-- Extracted material follows --

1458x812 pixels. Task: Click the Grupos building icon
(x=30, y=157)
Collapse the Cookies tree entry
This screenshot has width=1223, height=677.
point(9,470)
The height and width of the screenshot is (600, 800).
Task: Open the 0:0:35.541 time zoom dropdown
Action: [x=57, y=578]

-- Extracted material concluded --

Activity: Output the entries above in their entirety, exactly as written.

Reply:
1458x812 pixels. Task: Click the Grupos building icon
(x=30, y=157)
Collapse the Cookies tree entry
This screenshot has width=1223, height=677.
point(9,470)
The height and width of the screenshot is (600, 800).
Task: Open the 0:0:35.541 time zoom dropdown
Action: [x=57, y=578]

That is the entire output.